The opposition mayors are concerned that “populists have dominated the political landscape” in recent years in many countries in the region just as elsewhere, adding that “they exploit societal discontent for personal and political gain, without providing real answers. They claim to represent the nation but ignore the concerns of a substantial number of our citizens, not least those living in multicultural cities. They have whipped up our region’s historical grievances and are spreading the kind of xenophobic nationalism that twice engulfed Europe in war in the previous century.”
The mayors wrote that since they “speak to our fellow citizens every day,” they are listening to the people in their respective cities and „thrive on civic association and civic engagement – not on the suppression of civil society.” They added that they believe “in an open society based on our cherished common values of freedom, human dignity, democracy, sustainability, equality, the rule of law, social justice, tolerance, and cultural diversity.”
The mayors claimed that their cities are “the engines of growth and innovation in the region” however, they face the same challenges and they have decided to tackle these together in the future and “to this end, we are proud to establish the “Pact of Free Cities.”

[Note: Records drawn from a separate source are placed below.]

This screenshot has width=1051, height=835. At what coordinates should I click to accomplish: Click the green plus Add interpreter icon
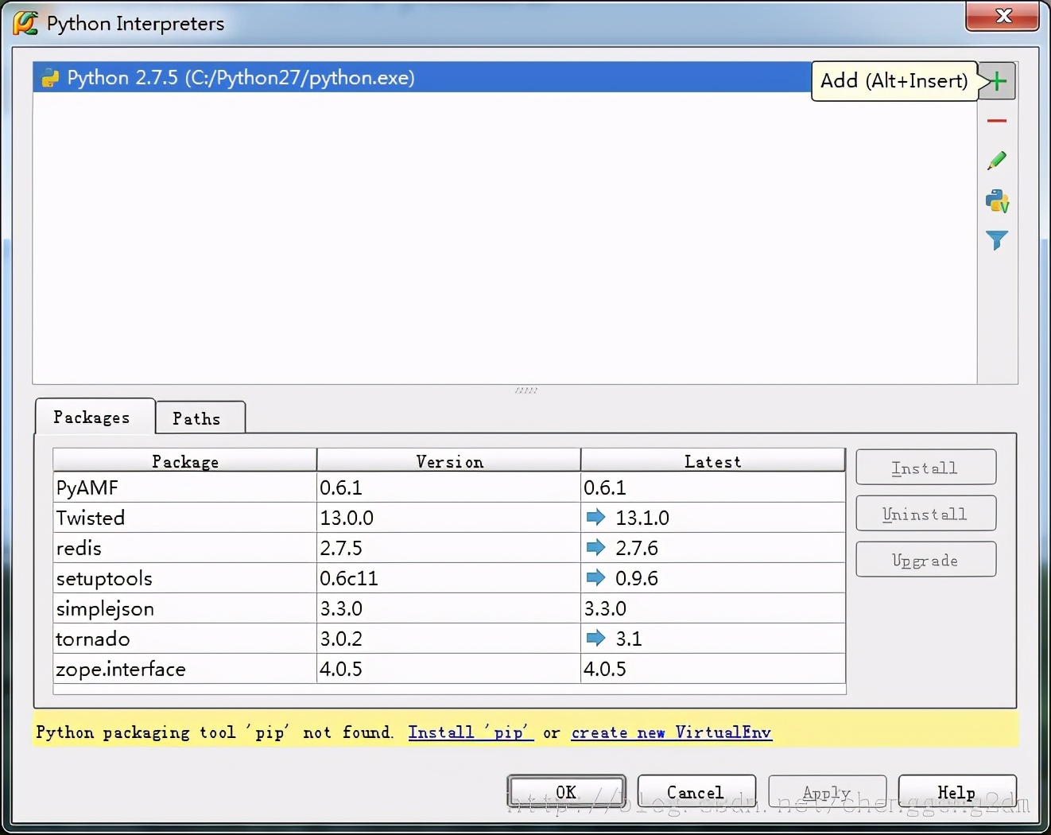[998, 81]
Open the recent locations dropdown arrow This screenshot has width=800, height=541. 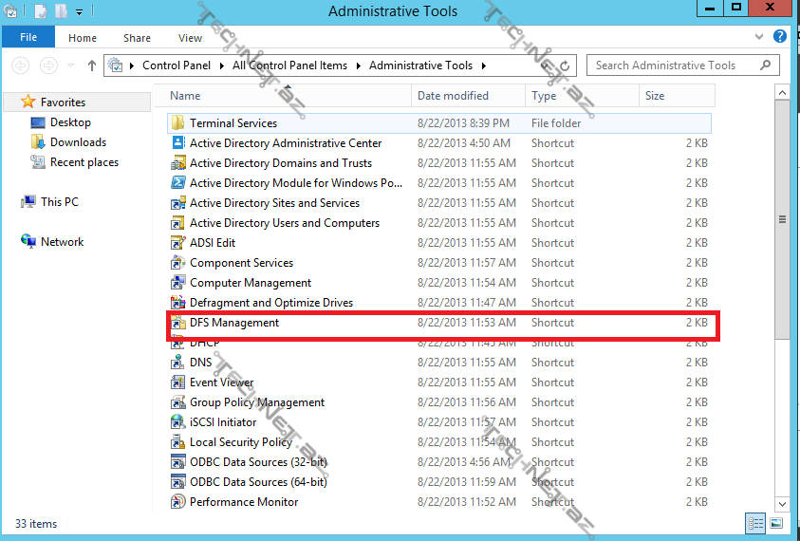[69, 65]
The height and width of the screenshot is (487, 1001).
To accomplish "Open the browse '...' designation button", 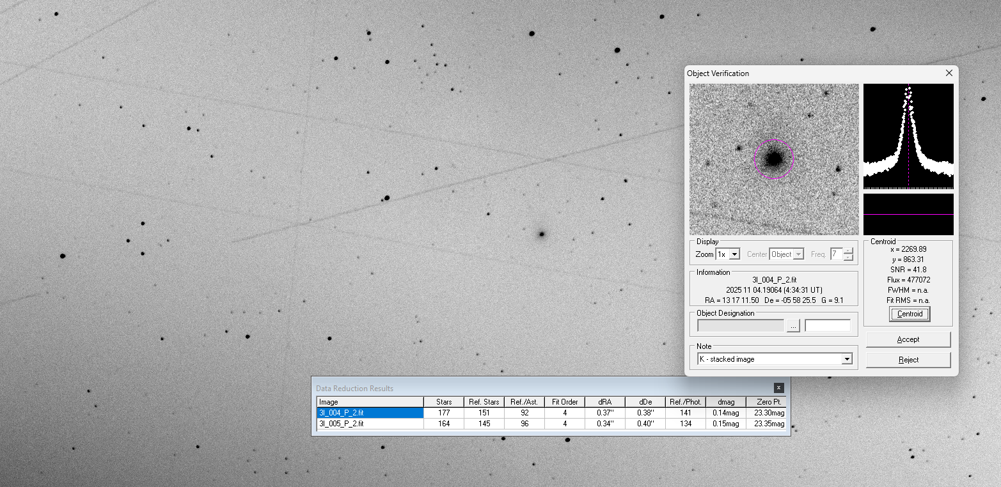I will 793,326.
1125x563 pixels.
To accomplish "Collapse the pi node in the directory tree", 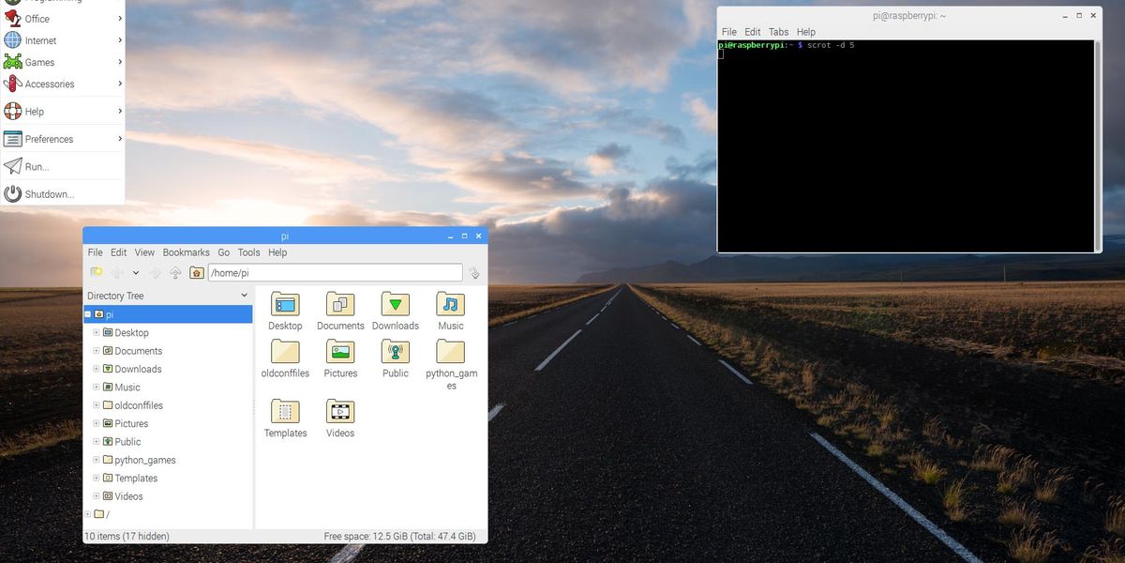I will (87, 314).
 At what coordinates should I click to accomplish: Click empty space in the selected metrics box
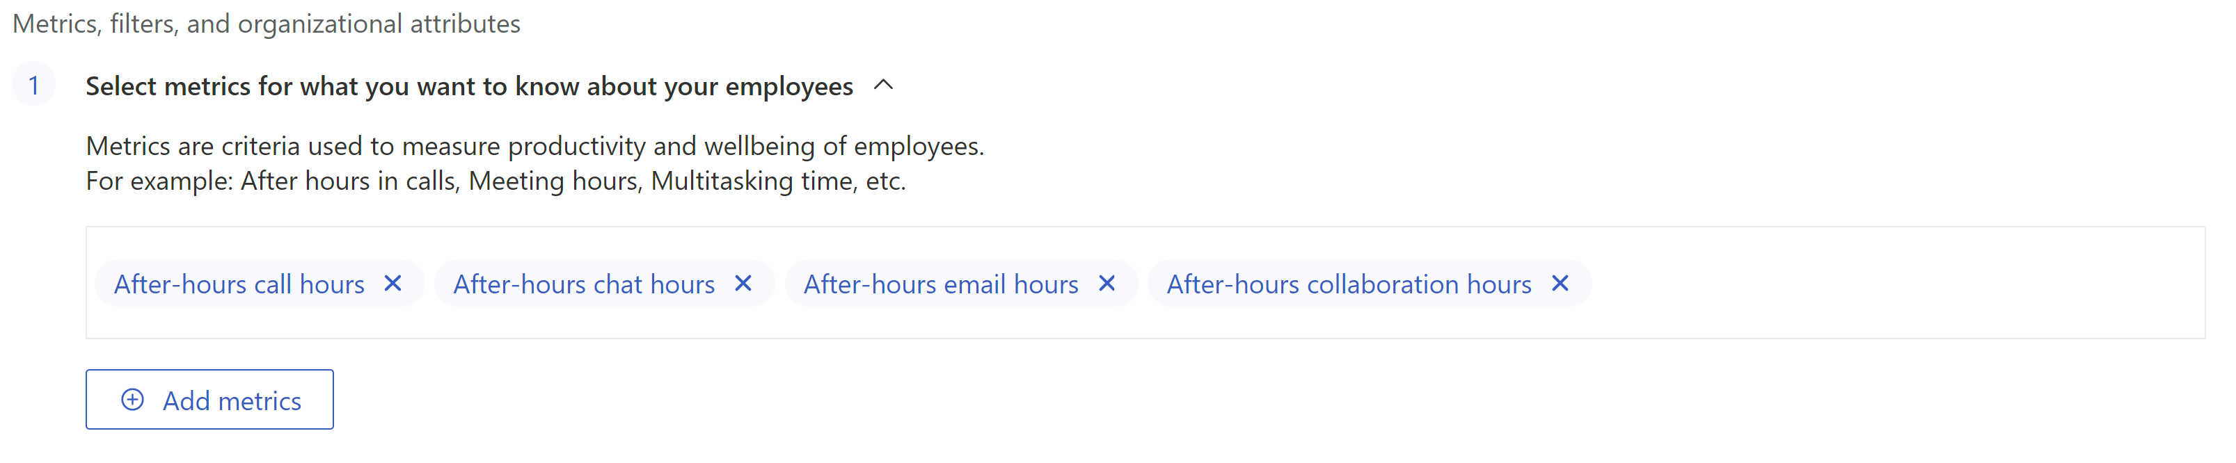click(x=1892, y=284)
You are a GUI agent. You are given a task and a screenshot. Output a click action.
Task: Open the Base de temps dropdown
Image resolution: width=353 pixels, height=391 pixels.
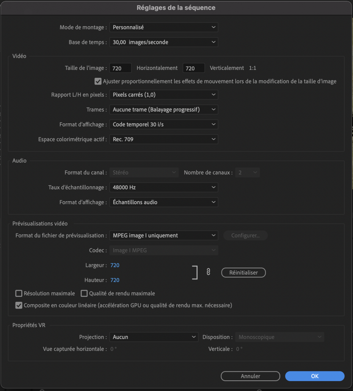coord(164,42)
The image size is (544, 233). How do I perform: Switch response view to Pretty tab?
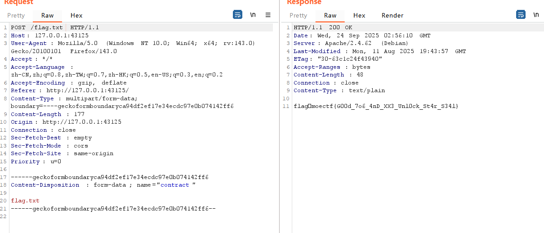299,15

From left to right: Gergely Karácsony, Matúš Vallo (Pozsony), Rafał Trzaskowski (Warsaw), and Zdeněk Hřib (Prague). Photo via Gergely Karácsony’s Facebook page
This Pact is a “progressive network of dynamic cities and empowered citizens that promotes pragmatism and inclusivity,” which they envision as a forum, open to other cities to join and cooperate with, and share best practices for „transparent, smart, evidence-based, and socially aware city management.”
Their main aims with the alliance are to tackle challenges and problems in areas such as “sustainable city planning, the climate crisis, housing, and public transportation.”